«Cosas por el
estilo solía contarle ella a la niña en ocasiones, cuando muy de vez en cuando
se daba la oportunidad de hablar de Italia, cuando en general solía agregar lo
del hambre y el frío ya en la tierra extraña. El disgusto por la polenta sola,
seca y desabrida como único alimento a la mañana, a la tarde y a la noche.

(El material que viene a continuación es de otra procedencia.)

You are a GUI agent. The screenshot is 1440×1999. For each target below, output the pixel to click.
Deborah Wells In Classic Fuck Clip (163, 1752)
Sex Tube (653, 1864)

Se
hacía en grandes fuentes –contaba– dura y cuadrada, se cortaba con hilos en
cuadrículas y cada uno sacaba un trozo a su turno. El día de suerte, si las
vacas habían comido suficiente, había leche para acompañar, pero el día que no
había polenta se comían unos porotos duros y pequeños que eran para ella peor
que la polenta. Fue malo lo de Italia, sólo para sufrir. Era mala esa tierra y
poca para el ganado, lo que se criaba no alcanzaba para nada y encima el frío
podía matarlo. Terminaron cuidando a las vacas más que a sí mismos.
Ella y las
hermanas debieron trabajar el campo helado, la tierra congelada que agrietaba
las manos y endurecía los pies a través del calzado precario. Los hermanos
varones eran pequeños para trabajar así que los padres decidieron mandarlos a
la escuela.»
Stella Cinzone, La luna. Buenos Aires: Emecé, 2004.